Wie jedes Jahr verging auch heuer im Spätsommer kaum ein Tag, an dem die österreichischen Leitmedien nicht über das Europäische Forum Alpbach berichteten. Dennoch hörte und las man neben diversen Gerüchten nur von wenig aussagekräftigen Statements von tatsächlich oder vermeintlich wichtigen PolitikerInnen und Wirtschaftstreibenden. Auch vor Ort in Alpbach wird schnell klar, dass es tatsächlich nicht einfach ist, qualifizierte Informationen mit Neuigkeitswert aus den Bergen mitzunehmen.
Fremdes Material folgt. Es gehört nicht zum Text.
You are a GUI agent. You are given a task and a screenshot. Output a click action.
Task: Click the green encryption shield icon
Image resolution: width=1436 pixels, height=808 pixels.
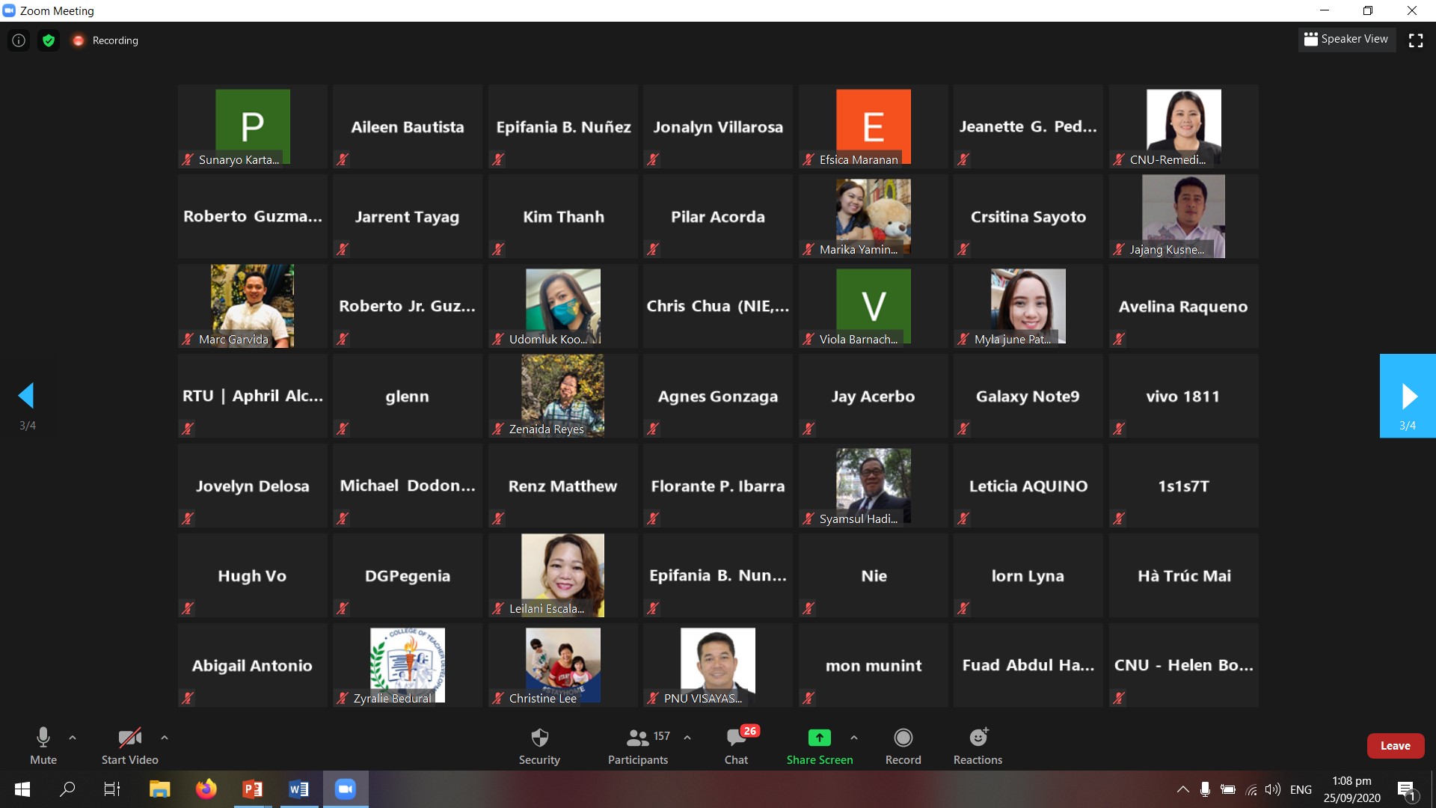(x=49, y=40)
Die Verdienste der Institution Alpbach mit ihrer 71-jährigen Geschichte sind beachtlich. Von einer lokalen konservativ geprägten Tagung hat sich das Forum zu einer offenen und europaweit beachteten Veranstaltung und zu einem politischen, wirtschaftlichen und gesellschaftlichen Impulsgeber entwickelt. Leider lässt sich, trotz vortrefflicher RednerInnen im Kongresszentrum und zukunftsträchtiger Themen vieler Breakout-Sessions, auch bei den intimeren Kamingesprächen kein roter Faden erkennen. Vage Grundthemen wie „UnGleichheit“ (2015) und „Neue Aufklärung“ (2016) führen zwar zu einer großen Vielfalt, leider aber auf Kosten der inhaltlichen Kohärenz. Um den TeilnehmerInnen inhaltlich mehr mitgeben zu können, wäre Alpbach gut beraten, bei der Themenauswahl verstärkt auf Tiefe und konkretere Ideen zu setzen. Ohne eine Präzisierung besteht für Alpbach die Gefahr, seinen visionären Charakter zu verlieren und zu einer Veranstaltung von vielen zu werden, bei denen man sich im Nachhinein fragt, was einem die Teilnahme denn tatsächlich gebracht hat.
Dennoch ist Alpbach wertvoll. Sein wahrer Wert offenbart sich in den Pausen zwischen den Breakout-Sessions, in den Gesprächen nach den Fireside Talks, beim Essen mit alten und neuen Bekannten im Böglerhof, anschließenden Cocktails beim Jakober oder noch später an der Bar im alten Hallenbad. Denn im kleinen Rahmen reden die BesucherInnen offener, berichten von Plänen, ventilieren Gerüchte und erzählen spannende Anekdoten. Ungeachtet des allgemeinen alpendörfischen Lagerkollers werden in Alpbach neue Freundschaften geschlossen und Netzwerke geknüpft. Über berufliche Funktion, Herkunft und Parteigrenzen hinweg findet hier ein positiver Austausch statt, welcher einen sinnstiftenden Gegenpol zur leider allzu oft in Alpbach vorherrschenden Selbstbeweihräucherung darstellt.